The field of Software-Defined Networking (SDN) has witnessed various applications of machine learning (ML) approaches for the detection of Distributed Denial of Service (DDoS) attacks. Numerous studies have explored the effectiveness of different ML algorithms in enhancing security measures within SDN environments. One notable study conducted by [26] utilized supervised learning algorithms to address DDoS attacks based on flow fluctuations. Analyzing Packet_in requests from an emulated SDN network, they compared the performance of eight supervised learning models. However, their approach using a single feature for detection might not generalize well to all forms of attack traffic.
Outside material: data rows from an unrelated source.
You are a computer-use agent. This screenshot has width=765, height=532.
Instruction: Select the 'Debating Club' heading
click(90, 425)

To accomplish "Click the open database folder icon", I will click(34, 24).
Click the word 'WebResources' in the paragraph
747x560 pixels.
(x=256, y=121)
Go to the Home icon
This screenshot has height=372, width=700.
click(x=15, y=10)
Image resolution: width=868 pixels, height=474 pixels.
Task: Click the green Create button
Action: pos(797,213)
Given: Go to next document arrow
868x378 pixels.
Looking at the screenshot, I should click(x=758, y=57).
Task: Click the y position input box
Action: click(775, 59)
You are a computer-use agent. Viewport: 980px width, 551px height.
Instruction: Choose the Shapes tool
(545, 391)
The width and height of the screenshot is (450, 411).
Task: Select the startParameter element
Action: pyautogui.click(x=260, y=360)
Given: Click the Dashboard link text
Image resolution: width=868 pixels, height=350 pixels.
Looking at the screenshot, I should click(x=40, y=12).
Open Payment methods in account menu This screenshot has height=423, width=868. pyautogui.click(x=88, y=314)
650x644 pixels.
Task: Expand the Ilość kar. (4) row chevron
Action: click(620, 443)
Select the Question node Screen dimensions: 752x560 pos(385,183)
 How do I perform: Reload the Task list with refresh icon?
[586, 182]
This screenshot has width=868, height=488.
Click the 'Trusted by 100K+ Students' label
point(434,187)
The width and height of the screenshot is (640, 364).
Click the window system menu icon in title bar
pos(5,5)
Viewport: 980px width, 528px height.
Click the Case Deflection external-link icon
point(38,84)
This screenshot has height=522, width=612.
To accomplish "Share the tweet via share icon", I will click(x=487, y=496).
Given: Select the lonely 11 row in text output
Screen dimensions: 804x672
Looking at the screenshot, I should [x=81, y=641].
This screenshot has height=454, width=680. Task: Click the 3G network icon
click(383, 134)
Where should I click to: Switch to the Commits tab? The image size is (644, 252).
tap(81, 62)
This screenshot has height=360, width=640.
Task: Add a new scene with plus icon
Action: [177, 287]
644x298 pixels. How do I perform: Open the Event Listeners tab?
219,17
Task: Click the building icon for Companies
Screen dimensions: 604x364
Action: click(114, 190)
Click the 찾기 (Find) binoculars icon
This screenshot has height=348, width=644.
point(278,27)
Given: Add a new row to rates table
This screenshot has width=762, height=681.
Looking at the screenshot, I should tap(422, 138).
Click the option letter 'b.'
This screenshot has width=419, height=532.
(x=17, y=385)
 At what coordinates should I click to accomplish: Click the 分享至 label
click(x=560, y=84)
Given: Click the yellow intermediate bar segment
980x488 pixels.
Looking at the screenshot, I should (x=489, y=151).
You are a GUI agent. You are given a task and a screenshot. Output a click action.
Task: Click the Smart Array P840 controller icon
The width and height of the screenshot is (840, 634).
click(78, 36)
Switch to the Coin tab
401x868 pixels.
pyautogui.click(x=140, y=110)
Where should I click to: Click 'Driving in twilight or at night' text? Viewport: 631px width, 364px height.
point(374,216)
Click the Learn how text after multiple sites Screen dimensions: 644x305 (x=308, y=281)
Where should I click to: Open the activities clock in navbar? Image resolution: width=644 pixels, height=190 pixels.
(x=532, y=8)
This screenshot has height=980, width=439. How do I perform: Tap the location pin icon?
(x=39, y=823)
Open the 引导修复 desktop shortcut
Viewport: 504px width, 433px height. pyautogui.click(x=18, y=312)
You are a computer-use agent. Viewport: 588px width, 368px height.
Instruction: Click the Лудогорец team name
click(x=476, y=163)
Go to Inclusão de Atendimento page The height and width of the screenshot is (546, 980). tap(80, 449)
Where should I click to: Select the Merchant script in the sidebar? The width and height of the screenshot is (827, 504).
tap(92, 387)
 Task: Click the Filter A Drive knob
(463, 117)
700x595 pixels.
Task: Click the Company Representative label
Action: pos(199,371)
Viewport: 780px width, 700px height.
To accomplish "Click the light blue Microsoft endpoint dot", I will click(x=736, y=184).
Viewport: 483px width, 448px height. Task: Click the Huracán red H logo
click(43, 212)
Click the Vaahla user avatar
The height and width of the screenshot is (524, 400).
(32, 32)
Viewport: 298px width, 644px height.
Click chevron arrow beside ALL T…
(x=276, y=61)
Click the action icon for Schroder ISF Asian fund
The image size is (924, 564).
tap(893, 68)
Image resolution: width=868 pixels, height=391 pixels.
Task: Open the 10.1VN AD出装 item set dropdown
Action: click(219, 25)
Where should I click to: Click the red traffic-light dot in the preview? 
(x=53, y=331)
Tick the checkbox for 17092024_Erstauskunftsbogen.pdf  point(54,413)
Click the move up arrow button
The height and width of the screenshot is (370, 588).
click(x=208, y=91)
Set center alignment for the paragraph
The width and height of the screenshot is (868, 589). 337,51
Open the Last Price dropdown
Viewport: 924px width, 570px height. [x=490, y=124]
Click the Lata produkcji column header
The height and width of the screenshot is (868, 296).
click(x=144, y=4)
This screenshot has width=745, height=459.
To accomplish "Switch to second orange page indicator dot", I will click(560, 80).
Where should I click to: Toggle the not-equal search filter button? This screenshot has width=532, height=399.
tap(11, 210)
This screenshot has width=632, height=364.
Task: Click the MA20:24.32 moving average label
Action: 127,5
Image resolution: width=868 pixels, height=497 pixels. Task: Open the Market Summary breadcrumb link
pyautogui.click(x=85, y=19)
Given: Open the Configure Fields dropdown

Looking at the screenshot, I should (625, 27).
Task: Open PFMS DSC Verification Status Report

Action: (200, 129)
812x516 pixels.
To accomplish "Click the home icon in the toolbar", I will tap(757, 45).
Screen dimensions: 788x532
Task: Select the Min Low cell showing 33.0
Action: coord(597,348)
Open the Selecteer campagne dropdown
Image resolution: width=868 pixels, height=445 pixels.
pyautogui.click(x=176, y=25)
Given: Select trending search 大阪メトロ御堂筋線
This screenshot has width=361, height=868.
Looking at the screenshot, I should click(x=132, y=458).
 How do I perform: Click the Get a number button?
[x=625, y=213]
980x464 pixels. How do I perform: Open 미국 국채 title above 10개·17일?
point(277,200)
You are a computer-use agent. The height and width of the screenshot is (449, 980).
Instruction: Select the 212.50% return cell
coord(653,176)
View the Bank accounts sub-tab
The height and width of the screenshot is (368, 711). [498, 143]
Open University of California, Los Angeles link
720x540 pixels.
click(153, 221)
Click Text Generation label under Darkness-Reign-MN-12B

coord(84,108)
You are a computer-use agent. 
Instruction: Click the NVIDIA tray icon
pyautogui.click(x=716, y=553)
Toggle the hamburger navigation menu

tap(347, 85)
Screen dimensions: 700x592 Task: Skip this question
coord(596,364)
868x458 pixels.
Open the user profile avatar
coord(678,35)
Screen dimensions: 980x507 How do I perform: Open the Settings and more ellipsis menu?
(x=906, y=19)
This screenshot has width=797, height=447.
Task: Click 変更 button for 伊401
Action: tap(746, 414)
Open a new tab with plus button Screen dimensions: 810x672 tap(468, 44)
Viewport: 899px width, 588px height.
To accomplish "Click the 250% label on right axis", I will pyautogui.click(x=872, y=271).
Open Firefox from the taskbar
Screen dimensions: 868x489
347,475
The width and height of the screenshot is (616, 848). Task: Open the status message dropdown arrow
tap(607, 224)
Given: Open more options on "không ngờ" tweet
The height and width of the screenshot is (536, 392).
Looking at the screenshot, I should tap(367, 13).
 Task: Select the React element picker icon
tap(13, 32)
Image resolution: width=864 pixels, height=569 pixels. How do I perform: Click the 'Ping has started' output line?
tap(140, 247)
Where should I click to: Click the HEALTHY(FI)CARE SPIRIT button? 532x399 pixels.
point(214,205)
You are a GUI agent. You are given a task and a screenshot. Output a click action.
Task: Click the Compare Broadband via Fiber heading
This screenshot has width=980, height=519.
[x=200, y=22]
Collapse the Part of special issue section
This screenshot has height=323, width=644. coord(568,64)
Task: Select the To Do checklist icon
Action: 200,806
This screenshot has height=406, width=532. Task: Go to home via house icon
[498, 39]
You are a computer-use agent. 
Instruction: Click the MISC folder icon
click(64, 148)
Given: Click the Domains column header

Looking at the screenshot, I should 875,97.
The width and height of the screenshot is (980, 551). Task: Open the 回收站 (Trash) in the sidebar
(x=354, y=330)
In contrast, [17] employed an Advanced SVM with a 5-tuple feature for detecting flooding-based DDoS attacks, achieving a 97% detection rate for TCP SYN flood and UDP Flooding. Yet, this approach focused on specific types of attacks, potentially neglecting other forms harmful to the network. The work of [28] took a comprehensive approach, considering three attack forms (TCP SYN, UDP, and ICMP) and transforming traffic features into a 6-tuple for detection. Although achieving a 95% accuracy with a low false alarm rate, the limited dataset may impact generalization.[12] aimed to improve accuracy using KNN and SVM models but only utilized two features, potentially limiting generalization. Similarly, [21] proposed a KPCA-GA-SVM algorithm, demonstrating a high accuracy of 98.09%. However, using traditional datasets might limit generalization capabilities.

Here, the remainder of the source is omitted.